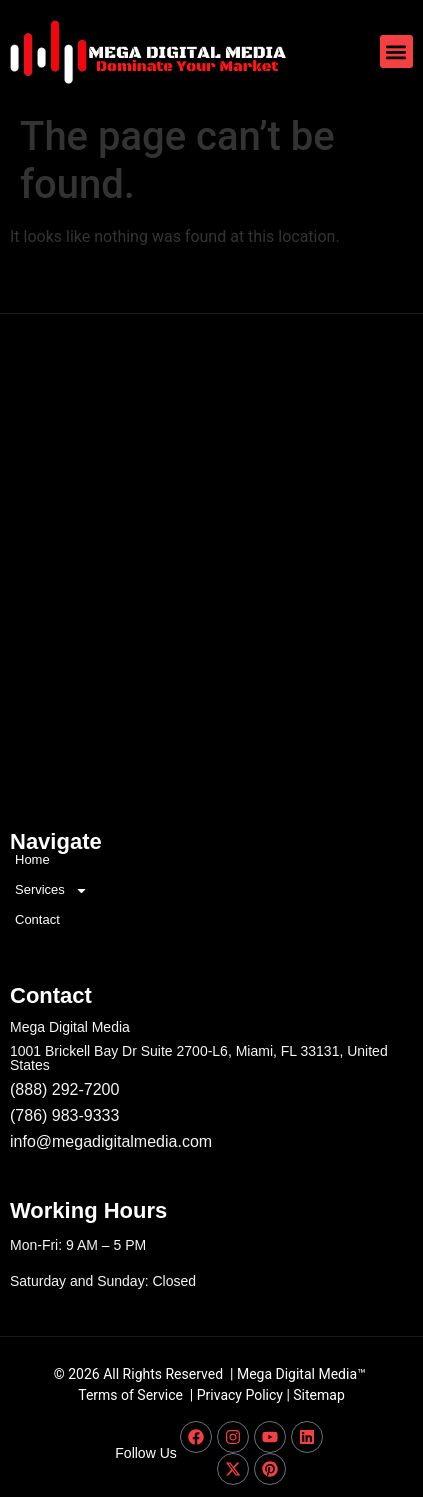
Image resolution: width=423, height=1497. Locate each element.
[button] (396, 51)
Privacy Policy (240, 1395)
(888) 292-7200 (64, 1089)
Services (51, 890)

########

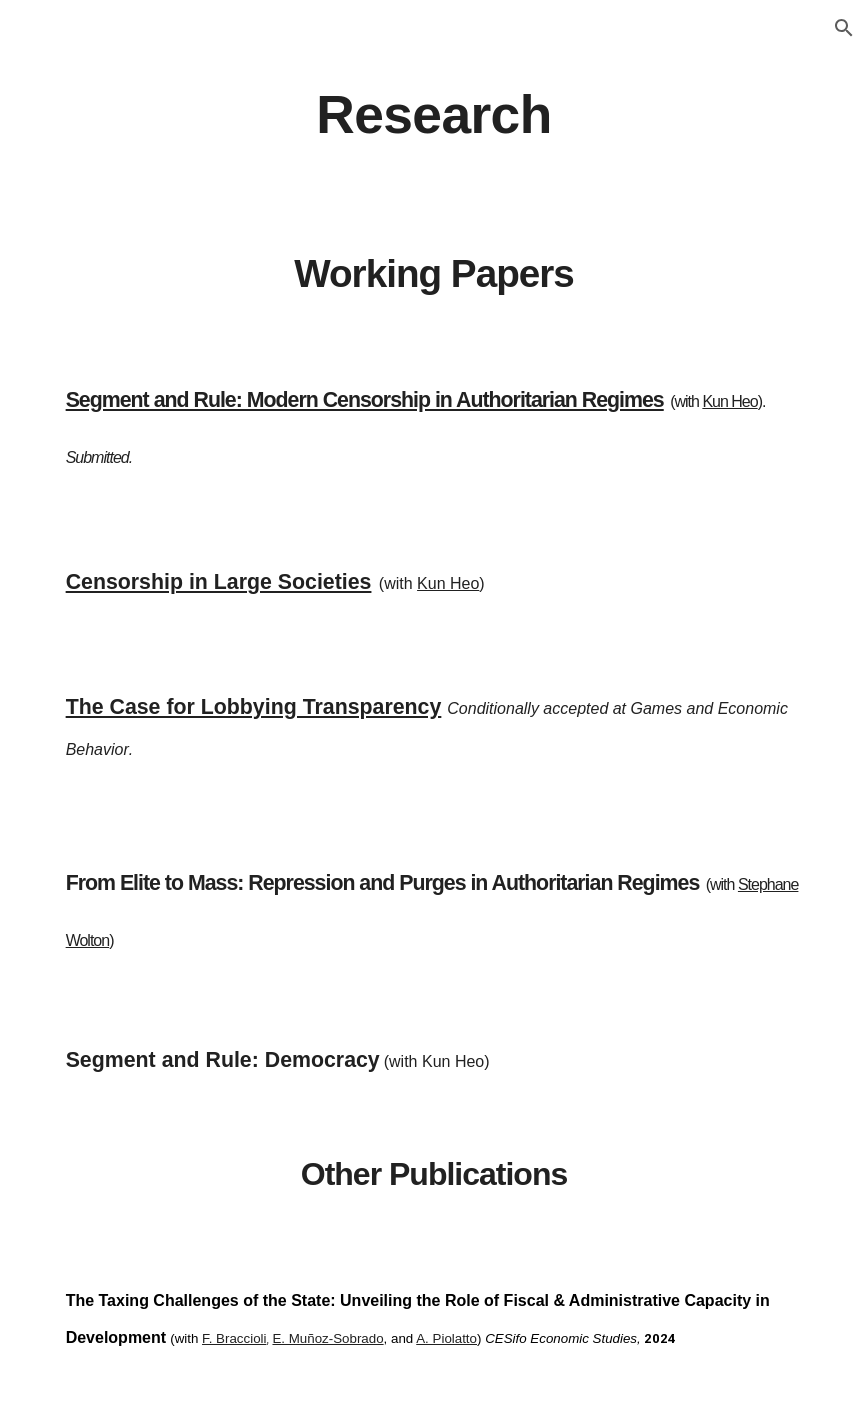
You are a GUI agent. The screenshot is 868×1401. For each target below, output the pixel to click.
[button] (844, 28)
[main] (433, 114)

########

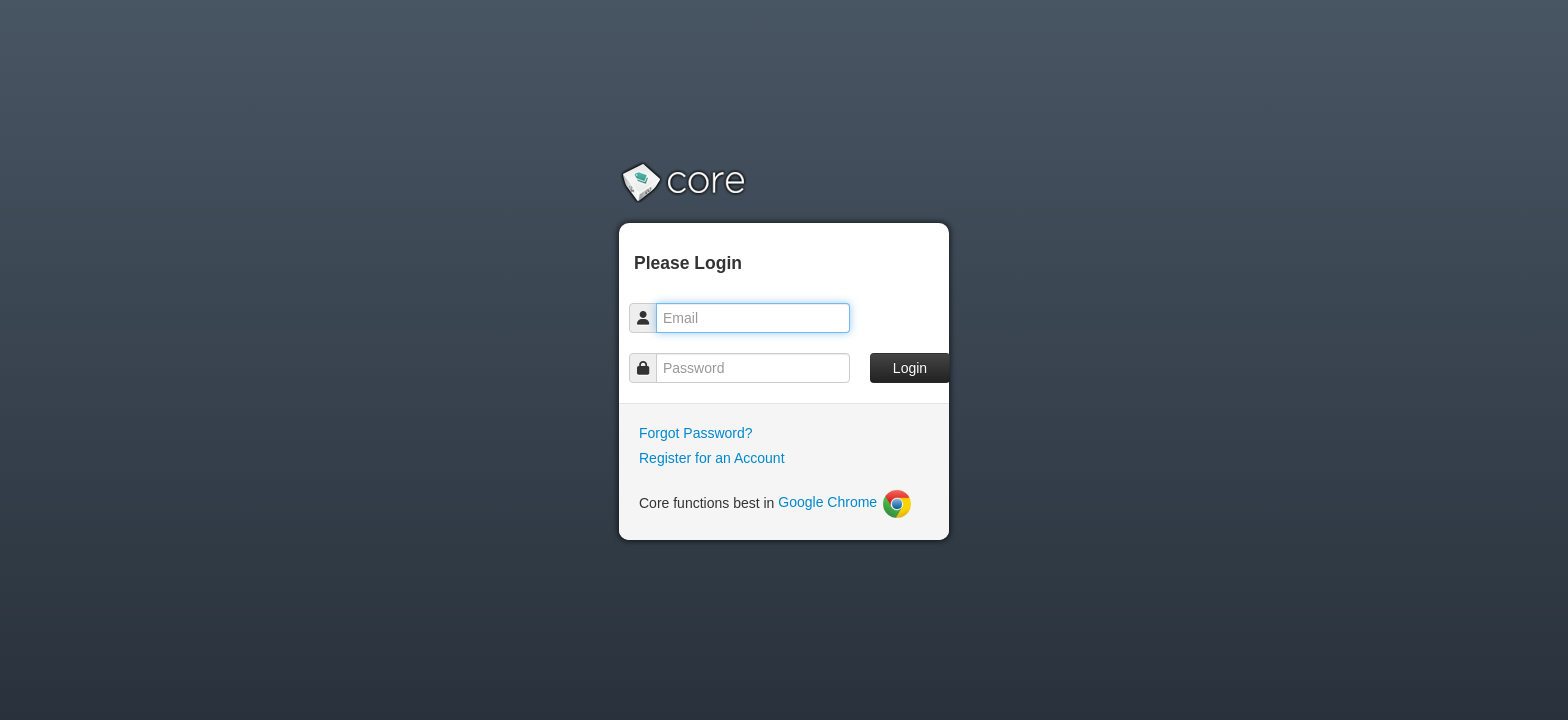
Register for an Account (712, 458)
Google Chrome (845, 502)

########

Instruction :: Rewrite everything from the line containing "You are a GUI" down to the line containing "[button] (844, 28)", swapping "agent" for "assistant" and changing nothing else. Give only those lines.

Response to this exercise ::
You are a GUI assistant. The screenshot is 868×1401. For each target below, output the pixel to click.
[button] (844, 28)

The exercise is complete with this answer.